Stored data entries:
═══
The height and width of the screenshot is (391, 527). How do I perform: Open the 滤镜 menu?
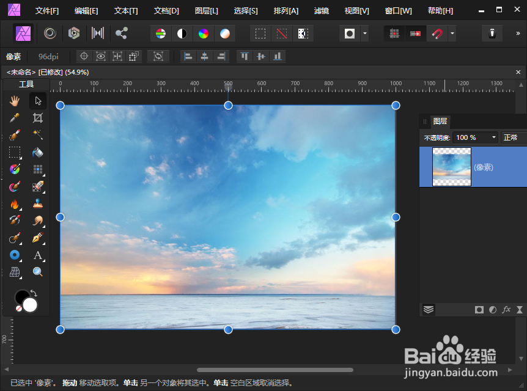(322, 10)
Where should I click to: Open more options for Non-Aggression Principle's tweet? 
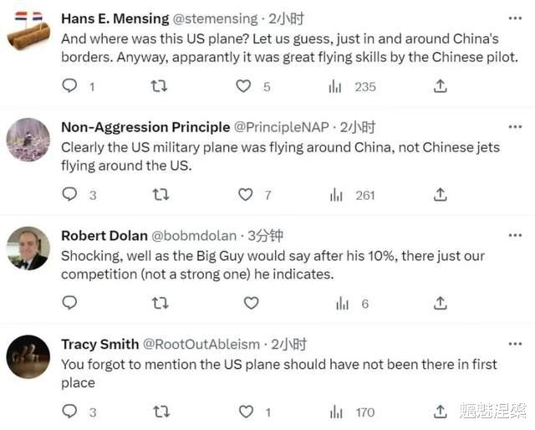click(516, 127)
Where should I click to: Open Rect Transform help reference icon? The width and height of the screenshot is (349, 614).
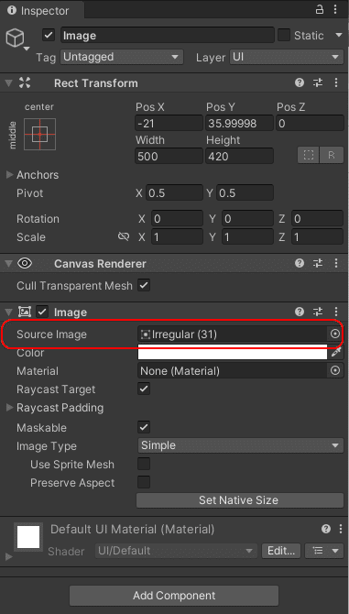point(300,82)
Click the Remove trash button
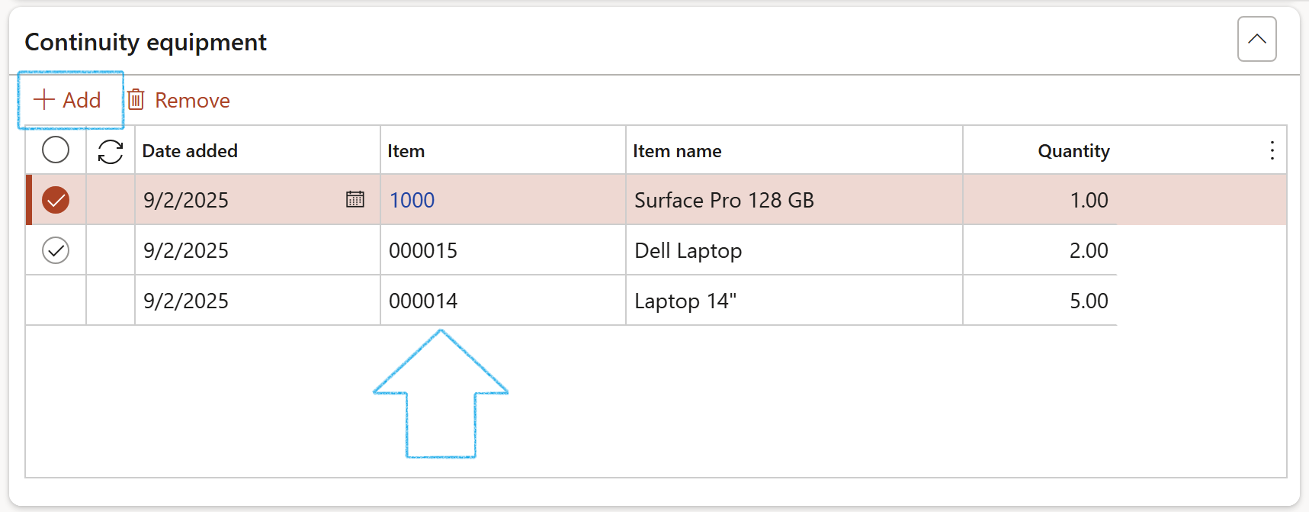Viewport: 1309px width, 512px height. (178, 100)
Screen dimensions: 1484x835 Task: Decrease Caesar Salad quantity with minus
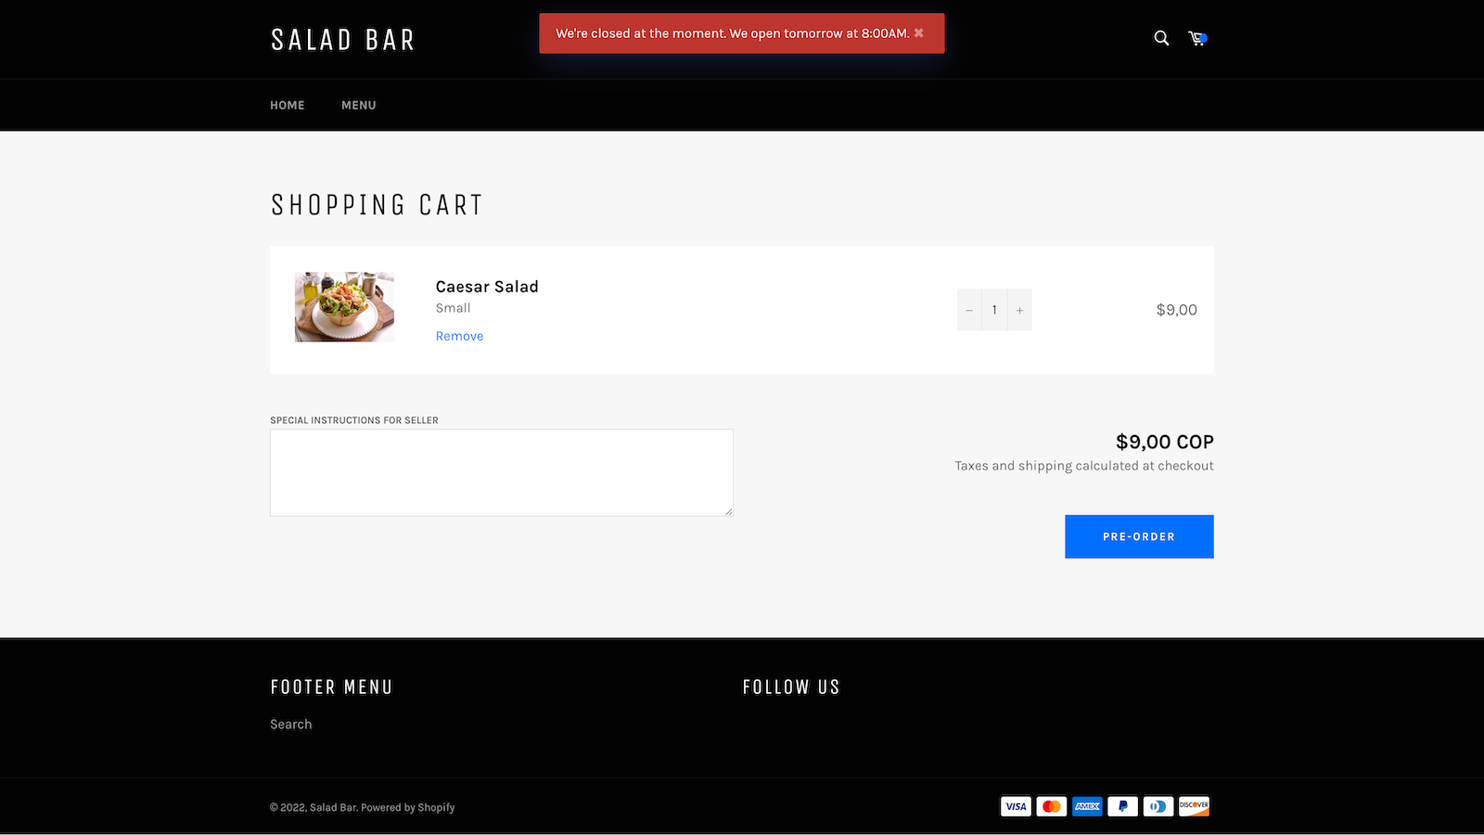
═══
WORK INSTRUCTIONS: Could you output every record above exactly as it appears, without the pictures?

RESPONSE:
The height and width of the screenshot is (391, 527). How do I perform: Open the 滤镜 menu?
(322, 10)
Where should I click to: Open more options for Non-Aggression Principle's tweet? 
click(516, 127)
Where should I click to: Open Rect Transform help reference icon? The width and height of the screenshot is (349, 614).
point(300,82)
Click the Remove trash button
Viewport: 1309px width, 512px height. (178, 100)
Screen dimensions: 1484x835 Task: Decrease Caesar Salad quantity with minus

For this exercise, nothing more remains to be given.